I’d then create a non-IT based / non-automated process – yes, I’m talking a good old-fashioned manual check - on the listener service at an appropriate frequency (say daily) or hourly or whatever was appropriate to what was being run.
What this does is it allows you to automate the listening and notification of failures in a structured way for your services at scale – through your listener service, and then just have a single point where manual checks are required. This means you’ve automated any number of check-in’s on your IT processes and converted these into a single check on the listener service. This is what scalability is all about – it’s not about eliminating the manual check altogether, it's about changing your problem from one where you have to have manual checks for your processes on a 1:1 basis to one where you have 1 manual check for any number of processes and that number can grow to almost any number you like with very little additional investment. The investment becomes proportionally smaller the more processes you add to this.
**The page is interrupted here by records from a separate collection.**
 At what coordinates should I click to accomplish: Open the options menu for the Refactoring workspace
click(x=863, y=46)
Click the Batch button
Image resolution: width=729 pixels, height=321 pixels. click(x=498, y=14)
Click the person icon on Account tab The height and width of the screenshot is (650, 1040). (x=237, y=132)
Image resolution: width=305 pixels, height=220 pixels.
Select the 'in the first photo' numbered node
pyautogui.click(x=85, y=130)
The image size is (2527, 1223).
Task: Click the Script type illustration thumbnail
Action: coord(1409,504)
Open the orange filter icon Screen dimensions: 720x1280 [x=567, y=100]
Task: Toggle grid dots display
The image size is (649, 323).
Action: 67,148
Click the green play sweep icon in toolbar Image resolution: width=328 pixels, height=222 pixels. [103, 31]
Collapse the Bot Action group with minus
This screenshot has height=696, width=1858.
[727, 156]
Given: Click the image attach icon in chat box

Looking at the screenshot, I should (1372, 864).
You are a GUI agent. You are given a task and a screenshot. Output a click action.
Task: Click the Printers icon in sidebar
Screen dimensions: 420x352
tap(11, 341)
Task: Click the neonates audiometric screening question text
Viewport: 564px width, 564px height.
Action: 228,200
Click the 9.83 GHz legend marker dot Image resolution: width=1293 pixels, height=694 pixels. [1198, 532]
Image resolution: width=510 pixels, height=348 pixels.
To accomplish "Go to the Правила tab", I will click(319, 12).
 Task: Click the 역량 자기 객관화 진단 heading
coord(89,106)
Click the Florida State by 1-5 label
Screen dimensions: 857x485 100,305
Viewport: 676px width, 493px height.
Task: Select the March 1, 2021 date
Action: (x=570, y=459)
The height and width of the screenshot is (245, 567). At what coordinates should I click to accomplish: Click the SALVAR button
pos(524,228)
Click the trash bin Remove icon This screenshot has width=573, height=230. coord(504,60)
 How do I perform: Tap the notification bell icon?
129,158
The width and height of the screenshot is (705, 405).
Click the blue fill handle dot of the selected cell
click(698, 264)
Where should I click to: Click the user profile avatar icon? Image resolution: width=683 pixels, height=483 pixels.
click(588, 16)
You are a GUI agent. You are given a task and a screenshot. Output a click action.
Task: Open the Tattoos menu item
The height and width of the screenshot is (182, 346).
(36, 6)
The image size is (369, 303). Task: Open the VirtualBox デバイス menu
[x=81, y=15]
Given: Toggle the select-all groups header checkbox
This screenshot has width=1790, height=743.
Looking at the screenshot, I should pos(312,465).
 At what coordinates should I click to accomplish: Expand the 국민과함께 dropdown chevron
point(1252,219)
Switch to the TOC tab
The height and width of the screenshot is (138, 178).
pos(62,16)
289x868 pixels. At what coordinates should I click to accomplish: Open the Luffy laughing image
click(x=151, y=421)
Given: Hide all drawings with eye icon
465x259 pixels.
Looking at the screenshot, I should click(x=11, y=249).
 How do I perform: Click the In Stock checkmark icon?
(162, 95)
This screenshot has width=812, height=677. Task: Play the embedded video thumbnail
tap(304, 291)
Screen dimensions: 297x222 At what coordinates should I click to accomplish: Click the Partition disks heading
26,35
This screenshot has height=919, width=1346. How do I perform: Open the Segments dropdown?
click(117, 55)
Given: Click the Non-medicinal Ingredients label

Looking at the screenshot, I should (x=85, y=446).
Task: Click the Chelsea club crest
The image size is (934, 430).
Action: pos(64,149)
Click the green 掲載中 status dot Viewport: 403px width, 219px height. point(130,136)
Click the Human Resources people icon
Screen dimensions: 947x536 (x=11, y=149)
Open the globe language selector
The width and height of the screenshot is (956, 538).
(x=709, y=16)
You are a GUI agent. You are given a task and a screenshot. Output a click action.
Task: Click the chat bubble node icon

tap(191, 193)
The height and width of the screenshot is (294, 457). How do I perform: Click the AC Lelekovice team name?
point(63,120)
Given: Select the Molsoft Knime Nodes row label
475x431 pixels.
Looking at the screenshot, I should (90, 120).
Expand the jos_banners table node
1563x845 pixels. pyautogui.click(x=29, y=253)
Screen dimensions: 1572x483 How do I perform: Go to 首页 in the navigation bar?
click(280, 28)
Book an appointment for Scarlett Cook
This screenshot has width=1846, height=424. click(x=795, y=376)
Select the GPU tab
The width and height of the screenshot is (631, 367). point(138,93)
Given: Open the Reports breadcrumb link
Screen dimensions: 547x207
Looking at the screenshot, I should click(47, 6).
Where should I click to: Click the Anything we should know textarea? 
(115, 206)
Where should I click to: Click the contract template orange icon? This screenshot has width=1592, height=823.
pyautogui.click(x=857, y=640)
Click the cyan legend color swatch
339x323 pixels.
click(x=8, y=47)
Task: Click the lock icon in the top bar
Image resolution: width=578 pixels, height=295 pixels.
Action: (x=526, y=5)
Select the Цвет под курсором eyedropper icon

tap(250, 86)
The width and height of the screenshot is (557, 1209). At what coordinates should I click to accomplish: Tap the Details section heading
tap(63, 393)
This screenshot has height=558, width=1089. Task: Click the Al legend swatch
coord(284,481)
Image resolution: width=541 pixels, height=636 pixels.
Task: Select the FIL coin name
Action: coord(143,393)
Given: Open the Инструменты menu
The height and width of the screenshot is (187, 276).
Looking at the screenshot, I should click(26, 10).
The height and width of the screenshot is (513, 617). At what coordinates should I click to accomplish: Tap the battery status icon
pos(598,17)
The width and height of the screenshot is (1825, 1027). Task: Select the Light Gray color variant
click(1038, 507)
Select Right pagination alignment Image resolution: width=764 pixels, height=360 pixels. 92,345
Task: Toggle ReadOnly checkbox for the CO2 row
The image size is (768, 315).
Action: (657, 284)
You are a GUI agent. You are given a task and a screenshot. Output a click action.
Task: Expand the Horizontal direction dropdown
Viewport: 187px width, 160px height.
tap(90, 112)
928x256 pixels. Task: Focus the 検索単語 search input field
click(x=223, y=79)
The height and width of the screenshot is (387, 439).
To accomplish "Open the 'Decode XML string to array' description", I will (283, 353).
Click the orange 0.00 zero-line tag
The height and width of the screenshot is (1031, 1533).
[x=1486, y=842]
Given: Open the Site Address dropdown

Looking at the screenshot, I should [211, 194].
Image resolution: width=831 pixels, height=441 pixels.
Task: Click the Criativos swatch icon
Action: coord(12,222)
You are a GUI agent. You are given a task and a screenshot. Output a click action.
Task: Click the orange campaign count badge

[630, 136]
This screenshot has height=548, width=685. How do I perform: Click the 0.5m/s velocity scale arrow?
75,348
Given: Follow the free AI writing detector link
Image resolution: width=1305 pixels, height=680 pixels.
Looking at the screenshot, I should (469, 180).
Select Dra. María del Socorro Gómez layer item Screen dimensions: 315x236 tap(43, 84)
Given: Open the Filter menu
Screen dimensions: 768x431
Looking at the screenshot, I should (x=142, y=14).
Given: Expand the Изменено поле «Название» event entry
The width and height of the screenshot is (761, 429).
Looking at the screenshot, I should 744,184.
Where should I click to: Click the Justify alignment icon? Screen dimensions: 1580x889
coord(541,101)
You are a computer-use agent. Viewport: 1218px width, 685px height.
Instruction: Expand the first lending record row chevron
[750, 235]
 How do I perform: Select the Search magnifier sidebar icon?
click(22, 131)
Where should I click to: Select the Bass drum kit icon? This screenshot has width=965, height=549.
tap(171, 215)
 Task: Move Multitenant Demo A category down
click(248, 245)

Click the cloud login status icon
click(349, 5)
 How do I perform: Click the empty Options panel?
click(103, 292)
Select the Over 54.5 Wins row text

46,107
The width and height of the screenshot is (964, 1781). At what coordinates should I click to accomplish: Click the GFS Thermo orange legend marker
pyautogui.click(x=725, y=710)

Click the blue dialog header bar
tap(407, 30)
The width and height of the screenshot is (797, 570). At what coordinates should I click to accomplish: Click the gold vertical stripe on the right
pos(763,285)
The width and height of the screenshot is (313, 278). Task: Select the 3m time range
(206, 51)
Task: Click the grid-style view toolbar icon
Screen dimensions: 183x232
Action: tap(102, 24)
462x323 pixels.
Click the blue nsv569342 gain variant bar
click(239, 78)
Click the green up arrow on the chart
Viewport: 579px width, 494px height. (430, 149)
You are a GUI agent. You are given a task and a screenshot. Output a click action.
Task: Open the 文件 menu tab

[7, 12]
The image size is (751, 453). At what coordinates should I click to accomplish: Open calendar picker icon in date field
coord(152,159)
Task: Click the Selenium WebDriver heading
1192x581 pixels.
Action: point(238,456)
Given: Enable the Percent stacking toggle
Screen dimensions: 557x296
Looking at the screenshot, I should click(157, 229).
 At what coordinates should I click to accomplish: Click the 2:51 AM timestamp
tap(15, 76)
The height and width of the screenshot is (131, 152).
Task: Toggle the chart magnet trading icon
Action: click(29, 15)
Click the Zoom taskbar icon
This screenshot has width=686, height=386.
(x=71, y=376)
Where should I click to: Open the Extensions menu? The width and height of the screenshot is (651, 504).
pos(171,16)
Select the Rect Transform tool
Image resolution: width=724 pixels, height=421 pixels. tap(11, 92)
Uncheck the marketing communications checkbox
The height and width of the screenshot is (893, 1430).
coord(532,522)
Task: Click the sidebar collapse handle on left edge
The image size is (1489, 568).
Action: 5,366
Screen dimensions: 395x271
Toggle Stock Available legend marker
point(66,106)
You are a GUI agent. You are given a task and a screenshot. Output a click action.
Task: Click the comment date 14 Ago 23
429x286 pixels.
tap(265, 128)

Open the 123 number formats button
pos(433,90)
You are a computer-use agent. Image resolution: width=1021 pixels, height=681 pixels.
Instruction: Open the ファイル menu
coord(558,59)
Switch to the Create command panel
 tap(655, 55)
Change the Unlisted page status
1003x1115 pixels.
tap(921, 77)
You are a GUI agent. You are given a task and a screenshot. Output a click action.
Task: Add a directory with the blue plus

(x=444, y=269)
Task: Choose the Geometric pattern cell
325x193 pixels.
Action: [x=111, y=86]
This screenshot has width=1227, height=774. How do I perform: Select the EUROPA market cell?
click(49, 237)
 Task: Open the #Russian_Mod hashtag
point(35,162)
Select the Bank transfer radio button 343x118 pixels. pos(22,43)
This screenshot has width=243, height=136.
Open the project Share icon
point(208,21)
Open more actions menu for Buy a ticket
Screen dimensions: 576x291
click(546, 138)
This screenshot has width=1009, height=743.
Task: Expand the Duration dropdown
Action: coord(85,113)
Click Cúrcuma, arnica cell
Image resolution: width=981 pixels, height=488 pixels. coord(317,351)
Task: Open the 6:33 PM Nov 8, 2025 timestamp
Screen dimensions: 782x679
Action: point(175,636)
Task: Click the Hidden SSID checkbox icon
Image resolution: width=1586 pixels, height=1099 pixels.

Ultimately, this is the equation that drives scalability – invest once and reap the rewards, over and over again at scale and in this case, an investment in some old-fashioned manual checking I think pays dividends.
There are improvements that can be made to this model such as adding a ‘heartbeat’ to servers and services so that they report that they are up and running on a regular basis but in my view and experience, these are secondary to the core principles described above and work along side them.
In summary, my advice is to only report failures to the people who need to take action.
Do this from a centralised and independent monitoring and notification engine.
Have a comparatively small team of people looking after it this centralised service.
It is my belief that this set-up delivers the confidence to end users to react - and not react - with confidence while doing so in a scalable way.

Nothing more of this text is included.